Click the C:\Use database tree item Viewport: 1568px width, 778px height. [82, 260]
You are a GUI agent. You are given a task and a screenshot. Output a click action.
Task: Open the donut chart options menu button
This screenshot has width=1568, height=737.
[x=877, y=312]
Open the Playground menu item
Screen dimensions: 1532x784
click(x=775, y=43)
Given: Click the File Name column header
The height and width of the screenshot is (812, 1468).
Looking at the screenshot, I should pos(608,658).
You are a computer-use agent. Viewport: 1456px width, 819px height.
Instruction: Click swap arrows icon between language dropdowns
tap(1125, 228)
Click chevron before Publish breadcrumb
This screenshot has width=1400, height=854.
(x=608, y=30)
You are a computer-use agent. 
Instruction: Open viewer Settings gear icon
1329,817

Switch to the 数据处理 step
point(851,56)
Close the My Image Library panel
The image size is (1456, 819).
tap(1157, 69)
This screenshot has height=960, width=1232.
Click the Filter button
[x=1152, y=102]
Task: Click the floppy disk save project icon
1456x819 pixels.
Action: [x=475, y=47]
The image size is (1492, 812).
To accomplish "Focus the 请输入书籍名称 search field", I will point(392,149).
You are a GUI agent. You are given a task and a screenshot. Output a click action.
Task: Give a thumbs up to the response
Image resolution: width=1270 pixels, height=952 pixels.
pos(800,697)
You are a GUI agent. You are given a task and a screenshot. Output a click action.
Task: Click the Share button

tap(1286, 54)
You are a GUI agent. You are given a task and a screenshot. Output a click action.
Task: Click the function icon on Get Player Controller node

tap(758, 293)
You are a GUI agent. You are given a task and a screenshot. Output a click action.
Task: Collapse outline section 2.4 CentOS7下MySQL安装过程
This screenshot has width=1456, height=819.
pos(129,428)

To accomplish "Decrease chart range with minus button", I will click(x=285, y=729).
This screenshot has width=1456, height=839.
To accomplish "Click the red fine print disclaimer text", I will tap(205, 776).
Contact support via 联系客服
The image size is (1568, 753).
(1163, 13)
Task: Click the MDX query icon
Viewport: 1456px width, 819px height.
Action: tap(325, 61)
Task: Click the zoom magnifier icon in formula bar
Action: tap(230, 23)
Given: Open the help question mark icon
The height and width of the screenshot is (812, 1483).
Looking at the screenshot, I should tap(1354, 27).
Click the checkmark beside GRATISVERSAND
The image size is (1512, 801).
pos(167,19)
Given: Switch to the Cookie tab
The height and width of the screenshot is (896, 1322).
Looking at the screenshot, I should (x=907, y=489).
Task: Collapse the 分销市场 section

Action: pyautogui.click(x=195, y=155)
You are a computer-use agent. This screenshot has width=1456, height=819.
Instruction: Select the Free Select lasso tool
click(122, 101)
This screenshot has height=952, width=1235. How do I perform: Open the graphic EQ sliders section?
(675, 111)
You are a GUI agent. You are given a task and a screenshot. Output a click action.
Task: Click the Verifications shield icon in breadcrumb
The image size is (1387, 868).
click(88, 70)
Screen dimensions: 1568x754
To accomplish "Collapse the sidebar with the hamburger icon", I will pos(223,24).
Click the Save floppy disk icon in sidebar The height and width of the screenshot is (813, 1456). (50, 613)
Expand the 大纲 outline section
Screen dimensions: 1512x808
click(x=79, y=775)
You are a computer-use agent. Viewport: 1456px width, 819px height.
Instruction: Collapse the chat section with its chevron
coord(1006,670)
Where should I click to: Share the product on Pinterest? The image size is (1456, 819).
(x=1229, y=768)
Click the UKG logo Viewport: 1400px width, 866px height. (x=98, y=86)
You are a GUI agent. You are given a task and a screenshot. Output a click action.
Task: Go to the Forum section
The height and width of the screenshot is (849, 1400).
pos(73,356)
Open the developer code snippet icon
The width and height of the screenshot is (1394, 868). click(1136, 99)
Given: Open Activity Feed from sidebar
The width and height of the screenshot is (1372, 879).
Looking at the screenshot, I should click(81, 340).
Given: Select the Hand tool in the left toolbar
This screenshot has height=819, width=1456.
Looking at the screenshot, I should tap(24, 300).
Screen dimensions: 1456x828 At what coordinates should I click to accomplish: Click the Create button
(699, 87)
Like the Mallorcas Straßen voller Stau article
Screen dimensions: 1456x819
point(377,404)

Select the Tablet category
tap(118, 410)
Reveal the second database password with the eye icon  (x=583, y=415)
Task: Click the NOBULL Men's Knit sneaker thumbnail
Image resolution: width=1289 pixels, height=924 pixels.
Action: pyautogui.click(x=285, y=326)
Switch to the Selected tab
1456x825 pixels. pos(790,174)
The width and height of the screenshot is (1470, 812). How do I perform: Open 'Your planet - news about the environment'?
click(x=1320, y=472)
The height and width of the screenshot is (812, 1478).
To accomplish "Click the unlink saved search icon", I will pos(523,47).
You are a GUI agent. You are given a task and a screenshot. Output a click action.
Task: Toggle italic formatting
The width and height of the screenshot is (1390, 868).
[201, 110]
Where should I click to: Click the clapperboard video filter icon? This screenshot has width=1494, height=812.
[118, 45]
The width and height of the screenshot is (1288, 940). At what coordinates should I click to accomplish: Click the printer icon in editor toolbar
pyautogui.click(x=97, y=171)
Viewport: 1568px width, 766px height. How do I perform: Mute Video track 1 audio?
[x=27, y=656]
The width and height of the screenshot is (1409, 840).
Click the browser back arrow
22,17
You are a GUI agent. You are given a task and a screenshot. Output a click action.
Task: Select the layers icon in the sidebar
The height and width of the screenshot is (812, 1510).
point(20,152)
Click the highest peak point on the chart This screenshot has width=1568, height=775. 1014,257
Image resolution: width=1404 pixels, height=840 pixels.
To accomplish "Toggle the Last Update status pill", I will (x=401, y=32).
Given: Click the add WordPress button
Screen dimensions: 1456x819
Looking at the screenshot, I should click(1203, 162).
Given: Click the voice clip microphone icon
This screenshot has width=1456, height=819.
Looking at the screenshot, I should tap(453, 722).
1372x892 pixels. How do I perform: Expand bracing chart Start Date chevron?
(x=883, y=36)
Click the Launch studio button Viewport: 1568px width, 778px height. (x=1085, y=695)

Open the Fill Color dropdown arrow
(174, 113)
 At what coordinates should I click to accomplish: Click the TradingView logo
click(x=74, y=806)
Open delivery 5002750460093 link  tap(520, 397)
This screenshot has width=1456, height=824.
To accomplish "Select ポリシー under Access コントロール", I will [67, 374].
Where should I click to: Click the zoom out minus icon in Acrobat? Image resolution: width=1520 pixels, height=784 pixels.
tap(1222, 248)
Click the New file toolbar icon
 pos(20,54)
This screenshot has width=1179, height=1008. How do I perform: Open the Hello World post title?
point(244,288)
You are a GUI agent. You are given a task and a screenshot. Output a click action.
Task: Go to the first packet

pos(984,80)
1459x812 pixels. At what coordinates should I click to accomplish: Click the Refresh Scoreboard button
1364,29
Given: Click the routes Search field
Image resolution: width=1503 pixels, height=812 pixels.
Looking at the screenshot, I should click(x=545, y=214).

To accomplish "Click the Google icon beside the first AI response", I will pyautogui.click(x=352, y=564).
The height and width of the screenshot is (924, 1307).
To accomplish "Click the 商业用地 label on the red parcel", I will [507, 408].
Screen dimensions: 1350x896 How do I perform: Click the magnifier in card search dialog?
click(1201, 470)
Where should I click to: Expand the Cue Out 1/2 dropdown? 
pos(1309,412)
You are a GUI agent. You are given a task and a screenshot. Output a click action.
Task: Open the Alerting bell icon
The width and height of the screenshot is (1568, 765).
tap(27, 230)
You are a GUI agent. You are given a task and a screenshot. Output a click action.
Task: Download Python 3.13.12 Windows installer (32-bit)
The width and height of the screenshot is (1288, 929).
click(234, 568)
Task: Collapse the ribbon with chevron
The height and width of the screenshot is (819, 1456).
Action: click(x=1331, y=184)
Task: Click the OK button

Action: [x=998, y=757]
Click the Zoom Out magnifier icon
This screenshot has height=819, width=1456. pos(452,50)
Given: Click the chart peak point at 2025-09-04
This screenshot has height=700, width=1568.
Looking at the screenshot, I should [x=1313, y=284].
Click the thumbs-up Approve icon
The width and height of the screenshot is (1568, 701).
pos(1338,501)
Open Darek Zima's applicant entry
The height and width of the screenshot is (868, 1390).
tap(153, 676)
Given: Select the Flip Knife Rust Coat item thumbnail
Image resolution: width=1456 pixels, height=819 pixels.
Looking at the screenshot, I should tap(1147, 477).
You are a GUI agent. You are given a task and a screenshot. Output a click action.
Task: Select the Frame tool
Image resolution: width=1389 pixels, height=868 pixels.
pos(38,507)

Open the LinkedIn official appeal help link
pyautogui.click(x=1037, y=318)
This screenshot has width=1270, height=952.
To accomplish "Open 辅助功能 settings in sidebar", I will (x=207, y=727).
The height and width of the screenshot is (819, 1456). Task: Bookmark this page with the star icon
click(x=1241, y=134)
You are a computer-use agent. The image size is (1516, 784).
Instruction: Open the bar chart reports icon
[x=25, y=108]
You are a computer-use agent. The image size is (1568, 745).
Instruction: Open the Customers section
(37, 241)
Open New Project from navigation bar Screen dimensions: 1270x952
########################################
### Action item
Everything above from the line containing "Screen dimensions: 1568x754" down to the line containing "Task: Go to the Forum section" is to be transcribed exactly, with both of those lines included and nothing else added.

### Exercise result
Screen dimensions: 1568x754
To accomplish "Collapse the sidebar with the hamburger icon", I will pos(223,24).
Click the Save floppy disk icon in sidebar The height and width of the screenshot is (813, 1456). (50, 613)
Expand the 大纲 outline section
Screen dimensions: 1512x808
click(x=79, y=775)
You are a computer-use agent. Viewport: 1456px width, 819px height.
Instruction: Collapse the chat section with its chevron
coord(1006,670)
Where should I click to: Share the product on Pinterest? The image size is (1456, 819).
(x=1229, y=768)
Click the UKG logo Viewport: 1400px width, 866px height. (x=98, y=86)
You are a GUI agent. You are given a task and a screenshot. Output a click action.
Task: Go to the Forum section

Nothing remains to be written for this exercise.